Le président de l'enclave espagnole de Ceuta, Juan Jesús Vivas, a appelé lundi à «confiner» les migrants présents sur ce territoire en attendant leur expulsion, plusieurs jours après la crise migratoire inédite qui a vu arriver du Maroc 72.000 personnes, selon le gouvernement à Madrid. Si 70.000 sont repartis très rapidement, selon l'exécutif, le sort des migrants arrivés illégalement à pied ou à la nage est en train de devenir l'objet de vives discussions politiques entre le gouvernement central, de gauche, à Madrid, et Juan Jesús Vivas, du principal parti de droite (Parti populaire).
«Il faut aménager un espace qui fonctionnerait comme un centre de rétention pour étrangers, où ces personnes puissent être placées et y demeurer confinées», a déclaré Juan Jesús Vivas au cours d'une conférence de presse, évoquant une situation sur place «intenable, inacceptable». «Leur liberté de mouvement sera restreinte jusqu'à ce que leur dossier d'expulsion soient instruit et finalisé», a-t-il martelé, appelant «urgemment» à «un plan d'Etat ayant pour objet de rétablir la normalité à Ceuta».

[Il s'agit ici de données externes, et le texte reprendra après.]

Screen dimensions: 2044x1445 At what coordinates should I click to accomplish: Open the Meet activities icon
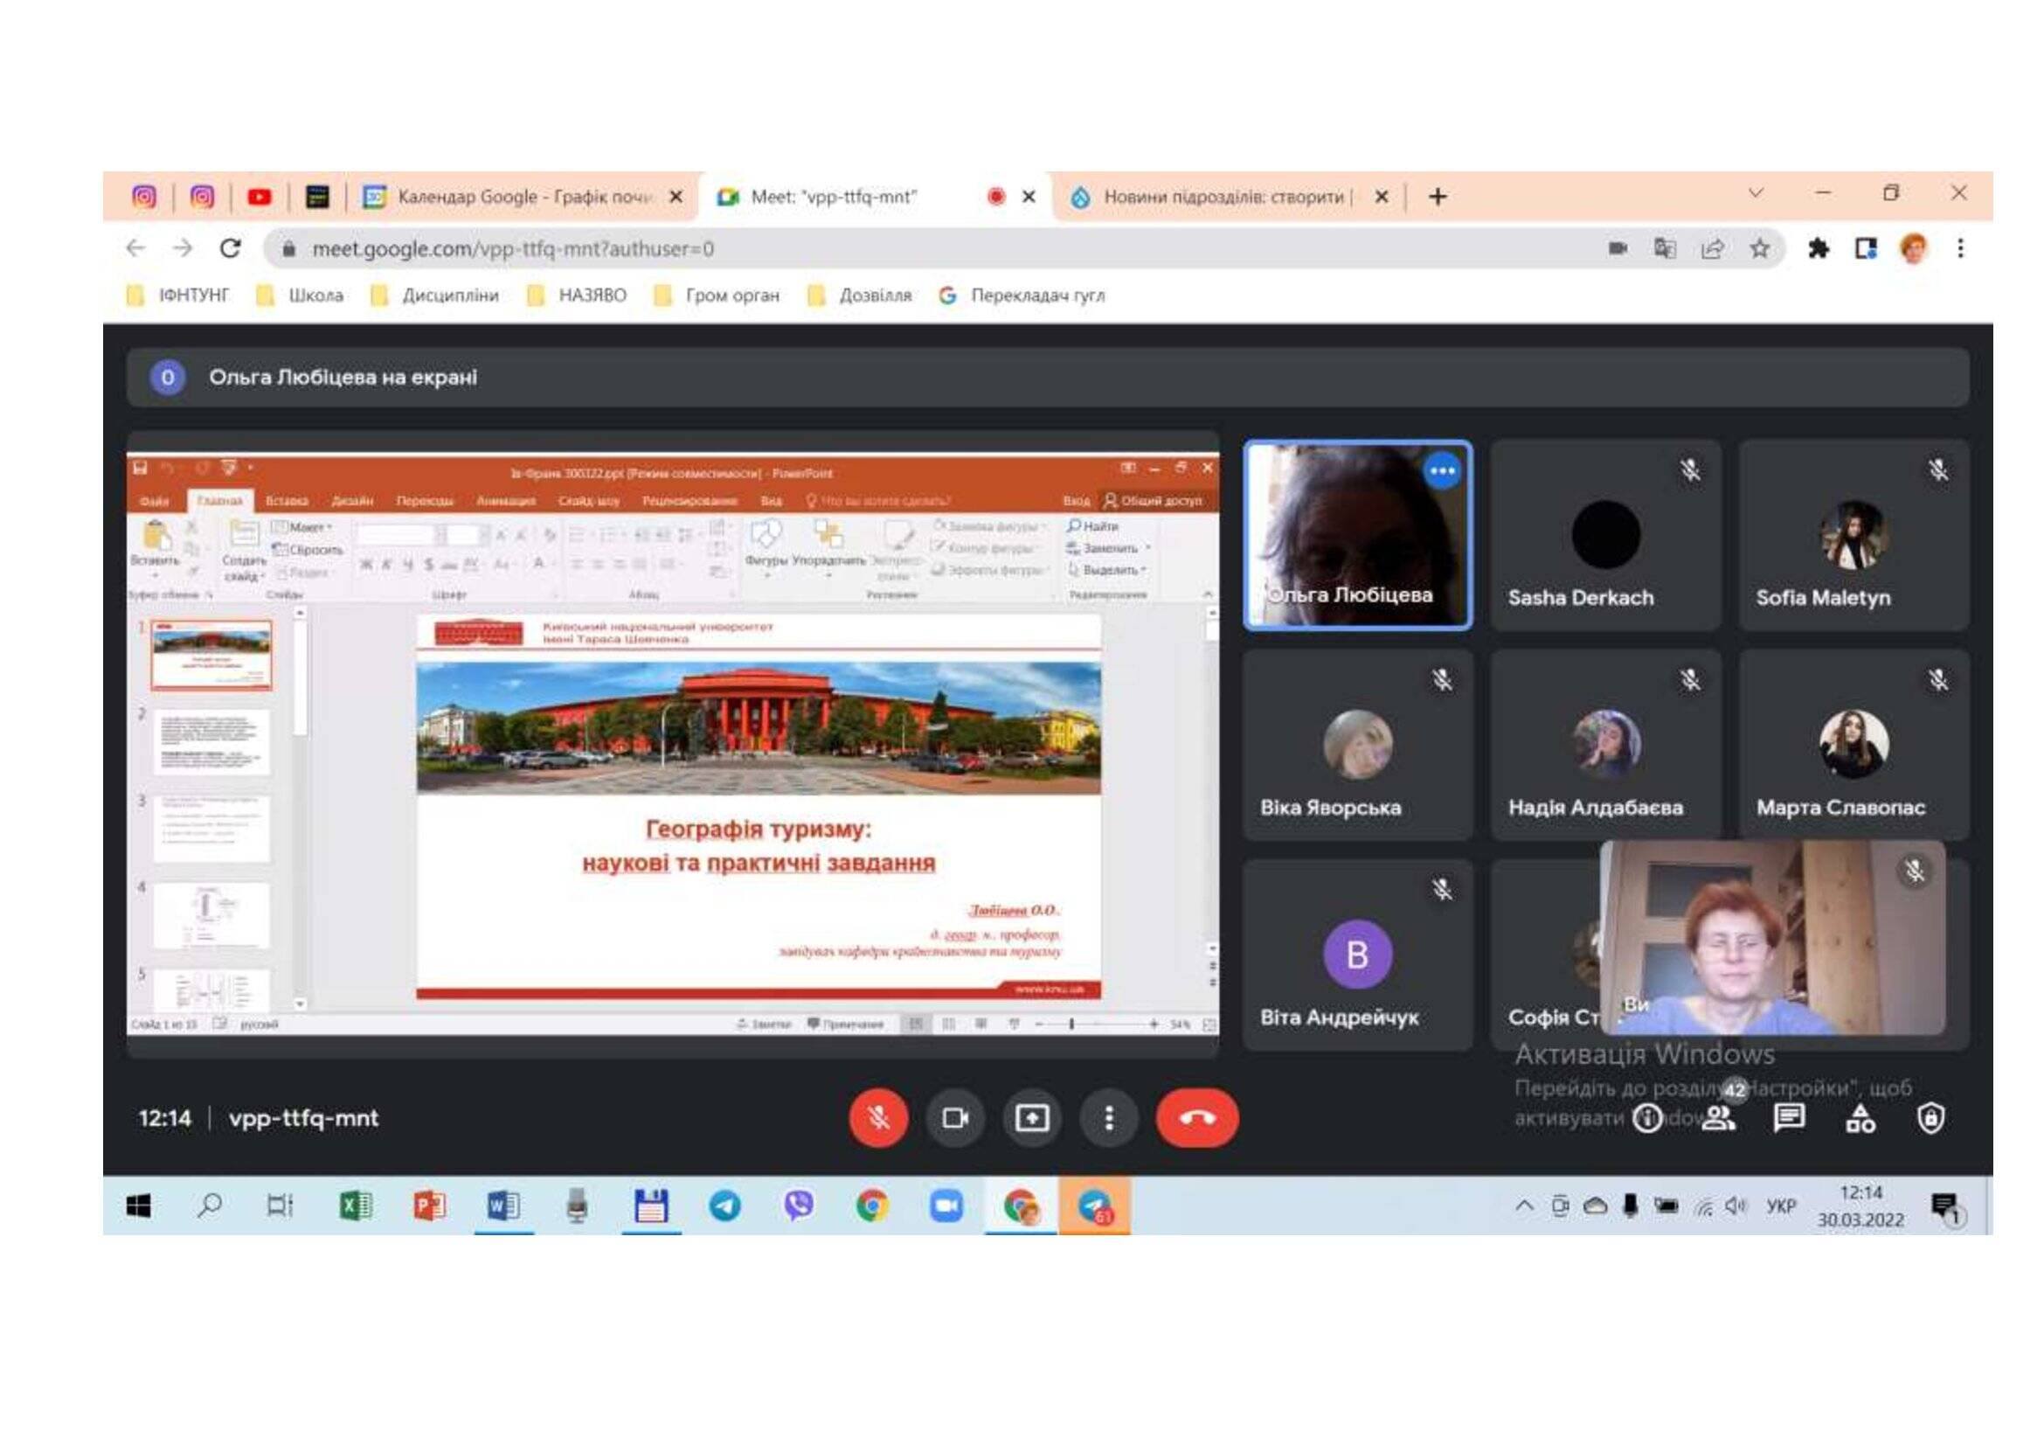click(1860, 1117)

«Un message de soutien» adressé à la population locale
Le dirigeant a chiffré à «8000-11.000» au total le nombre des migrants se trouvant actuellement dans cette enclave espagnole, située en Afrique du Nord. Juan Jesús Vivas a par ailleurs salué la manifestation «exemplaire» qui a rassemblé dimanche plus de 10.000 personnes pour dire «Assez !», selon un chiffre donné par les organisateurs. La police avait, de son côté, communiqué le chiffre de 5000 manifestants à Ceuta qui compte 84.000 habitants.
À ses côtés lundi, le ministre espagnol de la Politique territoriale Ángel Víctor Torres n'a pas publiquement évoqué la proposition de Juan Jesús Vivas mais a jugé «important» de mettre en place le regroupement familial pour les migrants mineurs arrivés à Ceuta, sans évoquer de possibles expulsions.